Aim of the exercise:
Check each line of the entries below for the word "will", and copy the lines that have it.

-=-=-=-=-

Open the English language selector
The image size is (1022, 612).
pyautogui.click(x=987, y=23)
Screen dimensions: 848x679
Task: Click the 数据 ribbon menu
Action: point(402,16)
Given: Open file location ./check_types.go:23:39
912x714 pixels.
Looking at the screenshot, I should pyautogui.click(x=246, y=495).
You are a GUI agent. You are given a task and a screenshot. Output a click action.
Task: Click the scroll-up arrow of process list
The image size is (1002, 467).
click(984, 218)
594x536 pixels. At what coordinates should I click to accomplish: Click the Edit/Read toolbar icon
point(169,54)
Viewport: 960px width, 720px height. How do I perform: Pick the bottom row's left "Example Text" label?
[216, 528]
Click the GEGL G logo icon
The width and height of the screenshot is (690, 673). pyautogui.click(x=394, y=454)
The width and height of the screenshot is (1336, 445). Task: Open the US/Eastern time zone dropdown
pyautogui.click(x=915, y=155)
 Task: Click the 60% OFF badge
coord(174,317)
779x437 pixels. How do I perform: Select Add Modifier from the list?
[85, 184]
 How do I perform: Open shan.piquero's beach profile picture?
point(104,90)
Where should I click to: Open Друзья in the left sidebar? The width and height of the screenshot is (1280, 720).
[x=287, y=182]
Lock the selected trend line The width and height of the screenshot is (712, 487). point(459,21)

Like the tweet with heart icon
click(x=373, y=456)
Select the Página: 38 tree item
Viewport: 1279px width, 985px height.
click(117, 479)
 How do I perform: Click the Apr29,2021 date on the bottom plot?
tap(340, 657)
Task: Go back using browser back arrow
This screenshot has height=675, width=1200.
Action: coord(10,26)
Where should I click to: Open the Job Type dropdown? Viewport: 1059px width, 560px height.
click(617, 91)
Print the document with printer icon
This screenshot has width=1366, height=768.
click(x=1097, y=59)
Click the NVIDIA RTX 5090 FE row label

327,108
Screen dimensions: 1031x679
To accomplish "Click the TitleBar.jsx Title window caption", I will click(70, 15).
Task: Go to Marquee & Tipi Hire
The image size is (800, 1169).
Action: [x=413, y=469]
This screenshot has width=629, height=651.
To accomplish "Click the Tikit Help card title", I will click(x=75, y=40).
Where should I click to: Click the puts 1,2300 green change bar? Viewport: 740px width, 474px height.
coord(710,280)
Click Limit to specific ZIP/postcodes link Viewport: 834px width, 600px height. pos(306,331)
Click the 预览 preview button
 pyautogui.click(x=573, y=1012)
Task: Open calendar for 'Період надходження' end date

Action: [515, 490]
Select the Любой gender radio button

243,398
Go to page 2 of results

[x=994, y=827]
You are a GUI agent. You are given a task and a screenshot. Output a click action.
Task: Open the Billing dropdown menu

-=-=-=-=-

Your response:
To accomplish "Click the TitleBar.jsx Title window caption", I will click(70, 15).
To accomplish "Click the Tikit Help card title", I will click(x=75, y=40).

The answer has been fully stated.